Tasks to perform:
1. List the usernames of the reviewers shown in the story reviews.
2. Echo a portion of the story reviews word for word, beginning at the words "Once again you" and stopping after the words "PAINFULLY BEAUTIFUL JOURNEY...".

Source extract:
My watch stopped and foundered, then sped up.
Clip clop." Dear Jasper and his pain and his feeling of duty. I feel my own heart rending itself at his want.
"Quickly pulling out my fob watch, I grabbed Edward’s hand and the slim crescent moon of my lips was a downturned thing. Placing the only belonging I had any right to give onto his palm, I curled his fingers over it, like tungsten armor to keep this memorial safe, I said goodbye to my past and my heart." I think this might be the most beautiful and gut wrenching scene ever. Perfection in its torment and emotion.
Once again you outdo yourself and I am undone
| JED66 chapter 4 . 10/16/2009
You have had some amazing reviews - I can't compete with them - suffice to say - Wow that was an amazing story. Thank you
| BellaStjerne chapter 4 . 10/16/2009
I don't have words for how your stories make me feel. I never had, I never will. A grateful heart, perhaps?
| RedVelvetHeaven chapter 4 . 10/15/2009
Incarcerated...ONE FUCKING PAINFULLY BEAUTIFUL JOURNEY...
1. First you wind me up with the news of a slash story of Southern Epic Proportion (LOL), then..
2. Actually create said slash story...making me use all of my faculties to hold it together while you...
3. Offer me up one insanely FUCKHOT Edward, all vulnerable and amazing and in love and lust and lost, only to...
4. Then retrace steps from the past and offer me up some FUCKING PETER...and OMFG...with Jasper! Holy shit that about set me over the edge until...
5. Edward and Jasper went swimming together! I don't think I have ever read anything like that...so wanting and needing and can't having...UGH...the angst meter was tipping heavy as my potential for early balding increased with my hands pulling at my hair...mind wondering how the fuck you were going to make this happen...and i actually had several moments of doubt...thinking HOLY FUCK...she's gonna do the ultimate poetic justice COCKBLOCK here isn't she? I was dying...DED...freaking out until...
6. You actually made me feel sorry for Alice...Shocking! I don't think that has ever been done before. But when she removed her tentacles and allowed him release I cried...bawled my fucking eyes out...then the damn cliffie..UGH...
7. E...waiting to die. Sacrificing himself for the others, to kill his pain :( Only to find they sacrificed themselves for him...and Jasper...beautiful. The ache, the need, the burning want and wish for them to feel the love that each had for the other was so intense and you did not fail...you never fail to express EVERYTHING. And not only did you just pull the most awesomely different and interesting AU/take on canon spin out of your ass...but you twisted my guts with my heart while doing it...and once again...entered my brain and mindfucked me! I don't know why I am never really ready for this from you? You massage me, woo me, spoil me, prime me...then fuck me! And I love every minute of it...every. fucking. time. Never stop! Please!

Information given:

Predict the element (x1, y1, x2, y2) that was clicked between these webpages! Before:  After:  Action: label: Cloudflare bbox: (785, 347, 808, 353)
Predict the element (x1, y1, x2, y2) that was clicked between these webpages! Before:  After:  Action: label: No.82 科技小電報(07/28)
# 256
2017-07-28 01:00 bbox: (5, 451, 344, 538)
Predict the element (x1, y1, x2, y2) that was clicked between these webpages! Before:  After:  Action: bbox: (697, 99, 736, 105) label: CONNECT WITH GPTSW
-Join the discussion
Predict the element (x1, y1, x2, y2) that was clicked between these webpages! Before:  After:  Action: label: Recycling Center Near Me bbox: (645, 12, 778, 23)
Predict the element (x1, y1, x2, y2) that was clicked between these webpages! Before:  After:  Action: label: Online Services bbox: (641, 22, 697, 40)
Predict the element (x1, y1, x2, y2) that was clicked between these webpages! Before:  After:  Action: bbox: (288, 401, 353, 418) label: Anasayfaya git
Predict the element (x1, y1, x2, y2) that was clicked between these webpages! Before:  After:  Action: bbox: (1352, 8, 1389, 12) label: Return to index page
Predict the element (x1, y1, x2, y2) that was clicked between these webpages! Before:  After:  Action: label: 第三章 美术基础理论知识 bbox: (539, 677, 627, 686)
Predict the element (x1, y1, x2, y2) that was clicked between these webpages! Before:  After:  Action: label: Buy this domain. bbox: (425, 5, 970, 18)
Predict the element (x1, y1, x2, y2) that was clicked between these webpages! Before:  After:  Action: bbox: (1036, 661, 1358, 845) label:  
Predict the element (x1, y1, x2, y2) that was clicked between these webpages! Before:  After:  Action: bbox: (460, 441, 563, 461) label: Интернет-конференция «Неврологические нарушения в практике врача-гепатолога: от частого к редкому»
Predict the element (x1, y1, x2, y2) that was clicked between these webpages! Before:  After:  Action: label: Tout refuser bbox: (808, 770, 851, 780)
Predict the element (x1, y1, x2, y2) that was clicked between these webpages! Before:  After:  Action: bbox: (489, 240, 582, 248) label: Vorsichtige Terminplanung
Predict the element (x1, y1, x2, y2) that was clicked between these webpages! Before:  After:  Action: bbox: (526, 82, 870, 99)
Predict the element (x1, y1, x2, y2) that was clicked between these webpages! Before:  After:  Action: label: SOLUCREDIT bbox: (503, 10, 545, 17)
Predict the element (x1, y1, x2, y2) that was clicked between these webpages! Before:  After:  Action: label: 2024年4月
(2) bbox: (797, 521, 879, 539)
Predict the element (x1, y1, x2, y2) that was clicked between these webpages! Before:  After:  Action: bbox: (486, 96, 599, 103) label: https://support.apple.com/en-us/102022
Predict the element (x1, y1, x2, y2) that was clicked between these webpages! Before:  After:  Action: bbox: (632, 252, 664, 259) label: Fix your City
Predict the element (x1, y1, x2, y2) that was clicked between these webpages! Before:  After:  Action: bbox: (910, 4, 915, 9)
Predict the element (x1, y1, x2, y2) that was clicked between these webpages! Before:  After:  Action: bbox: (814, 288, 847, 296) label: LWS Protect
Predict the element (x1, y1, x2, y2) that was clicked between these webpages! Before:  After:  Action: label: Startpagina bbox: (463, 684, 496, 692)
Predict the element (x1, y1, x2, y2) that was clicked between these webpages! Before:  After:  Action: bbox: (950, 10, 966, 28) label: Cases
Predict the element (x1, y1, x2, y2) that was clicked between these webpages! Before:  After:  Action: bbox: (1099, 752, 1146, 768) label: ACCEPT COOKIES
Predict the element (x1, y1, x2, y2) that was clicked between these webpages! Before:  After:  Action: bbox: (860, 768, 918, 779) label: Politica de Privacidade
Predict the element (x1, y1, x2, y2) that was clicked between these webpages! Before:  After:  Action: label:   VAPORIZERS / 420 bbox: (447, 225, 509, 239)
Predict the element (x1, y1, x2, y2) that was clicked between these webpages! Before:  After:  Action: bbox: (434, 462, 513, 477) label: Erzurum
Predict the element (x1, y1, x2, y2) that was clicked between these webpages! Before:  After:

Solutions below:
1. JED66, BellaStjerne, RedVelvetHeaven

2.
Once again you outdo yourself and I am undone
| JED66 chapter 4 . 10/16/2009
You have had some amazing reviews - I can't compete with them - suffice to say - Wow that was an amazing story. Thank you
| BellaStjerne chapter 4 . 10/16/2009
I don't have words for how your stories make me feel. I never had, I never will. A grateful heart, perhaps?
| RedVelvetHeaven chapter 4 . 10/15/2009
Incarcerated...ONE FUCKING PAINFULLY BEAUTIFUL JOURNEY...